Records for this task:
=-=-=

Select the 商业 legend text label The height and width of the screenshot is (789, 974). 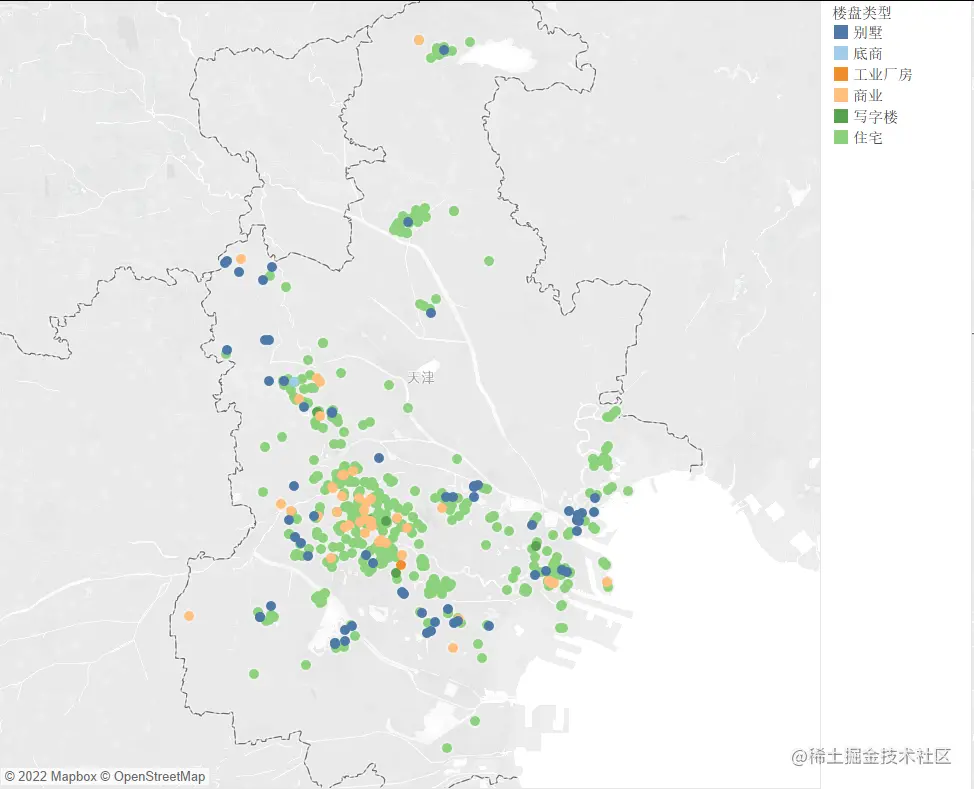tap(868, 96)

=-=-=

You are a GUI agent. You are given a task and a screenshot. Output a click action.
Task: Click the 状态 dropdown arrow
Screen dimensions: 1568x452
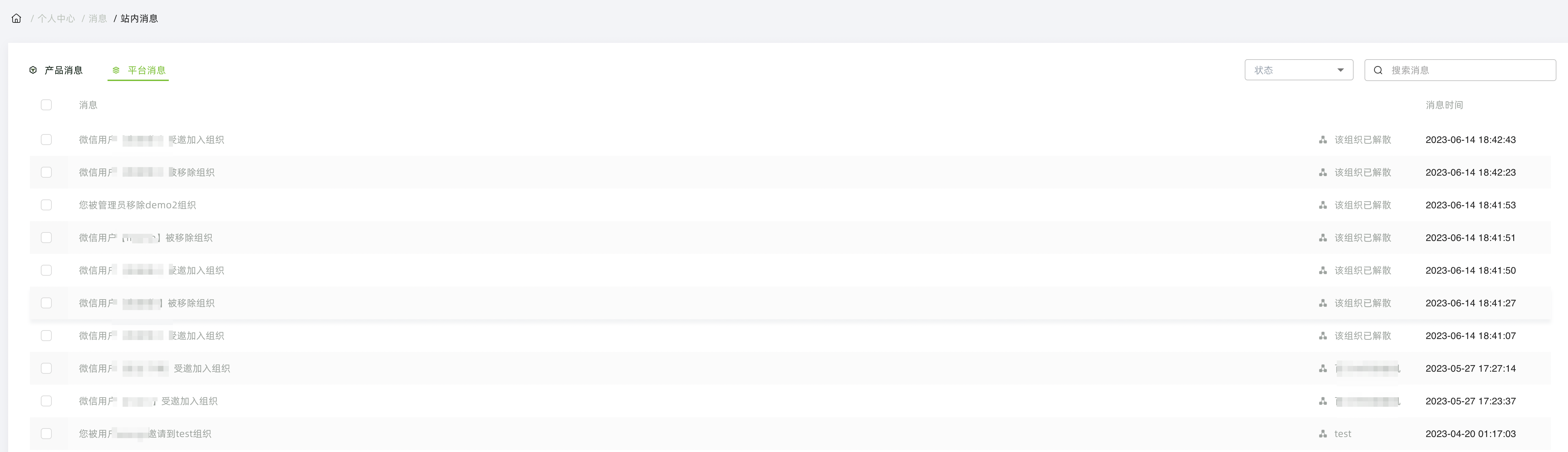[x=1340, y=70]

=-=-=

Task details: Transcribe the lines from the one containing "You are a GUI" through the one containing "[x=1340, y=70]", both included, and leave the pictures out.

Result of this exercise:
You are a GUI agent. You are given a task and a screenshot. Output a click action.
Task: Click the 状态 dropdown arrow
Screen dimensions: 1568x452
[x=1340, y=70]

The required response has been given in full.